BOULDER, CO — Lindsay Diamond, the Boulder County-based immunization advocate who won the Center For Disease Control’s Colorado Immunization Champion award in December, has a new campaign — and this one is larger than life. Diamond and her non-profit, Community Immunity, have paid to rent the billboard on Colo. 93 heading south from town.
I bought a billboard near #boulder to remind our community about the importance of #vaccines & #publichealth
Timing is impeccable w/ confirmed #measles case in Denver reported yesterday.
@Voices4Vaccines @DrPaulOffit @PeterHotez @SBMPediatrics @doritmi & all vax advocates pic.twitter.com/gbNnuITLj6
— Lindsay Diamond (@neurdy) January 16, 2019
“Preventing Immunity is worth a shot,” the billboard reads in large letters. Fine-print statistics are printed below to bolster the claim: “Immunization currently prevents between 2–3 million deaths a year.”
Boulder often draws comparisons to Portland, Oregon, and Asheville, North Carolina. Here’s one that most people haven’t heard: All three have recently documented high numbers of parents opting their kids out of vaccines. An Asheville school saw a chickenpox outbreak last fall.
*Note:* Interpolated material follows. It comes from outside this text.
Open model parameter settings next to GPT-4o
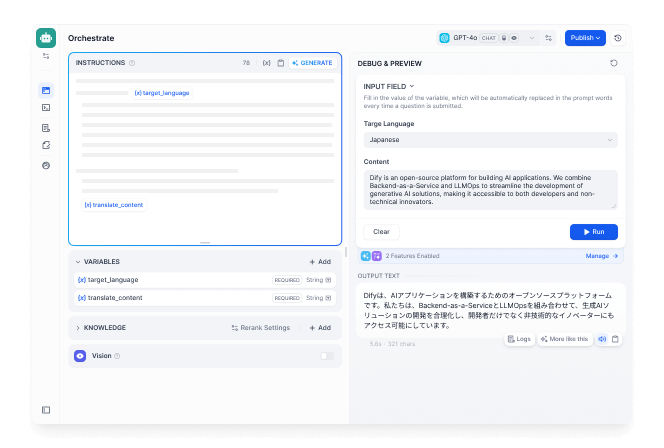 click(x=548, y=38)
A rash of measles diagnoses spread across Portland last weekend. Experts say that to effectively protect against a disease like measles, a community needs a 93 to 95 percent immunity rate. The 2018 up-to-date vaccine rate for both Boulder and St. Vrain Valley School Districts was about 90 percent.
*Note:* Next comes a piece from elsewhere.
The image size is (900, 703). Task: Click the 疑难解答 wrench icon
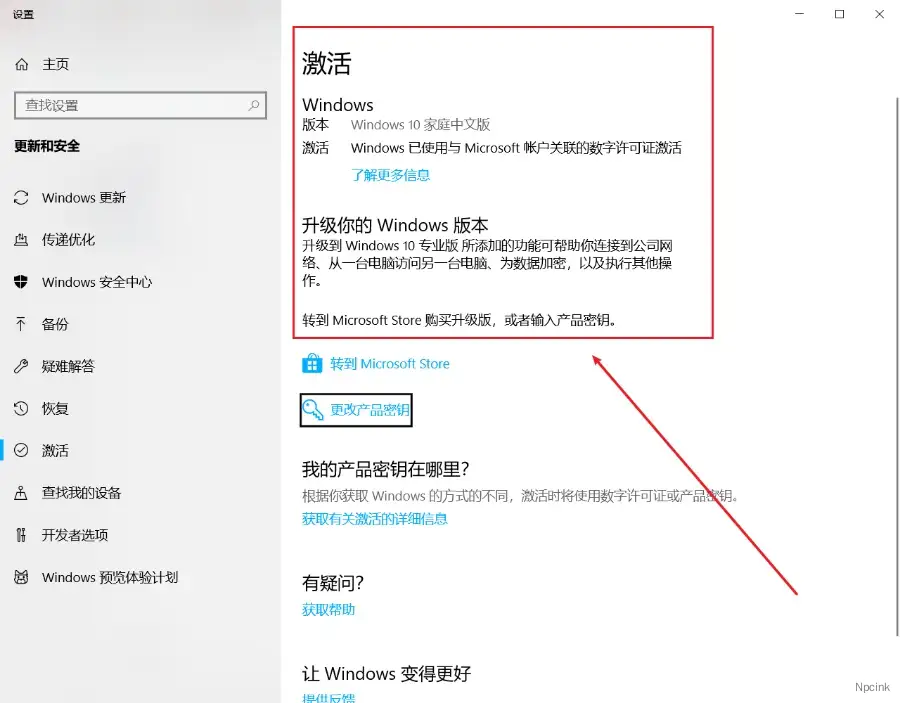[x=21, y=366]
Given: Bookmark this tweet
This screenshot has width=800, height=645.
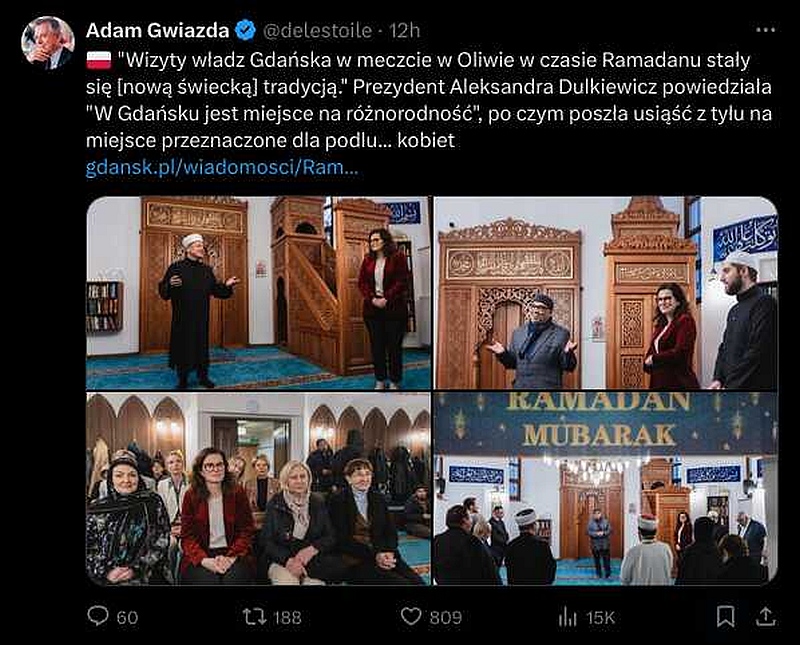Looking at the screenshot, I should 725,616.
The Asheville Citizen-Times noted that “Parents who reject vaccines are more likely to be college-educated with higher family income.” Exemption rates are often highest at private schools — yet scientific evidence of vaccination risks haven’t played out.
Boulder, as one of the highest-earning and best-educated communities in the state, also has Colorado’s highest rate of exemptions.
“If you talk about climate science and evolution, you see people following scientific consensus,” Diamond told the Daily Camera, speaking about the general Boulder population But with vaccines, you have this strange divergence because it’s a personal thing.”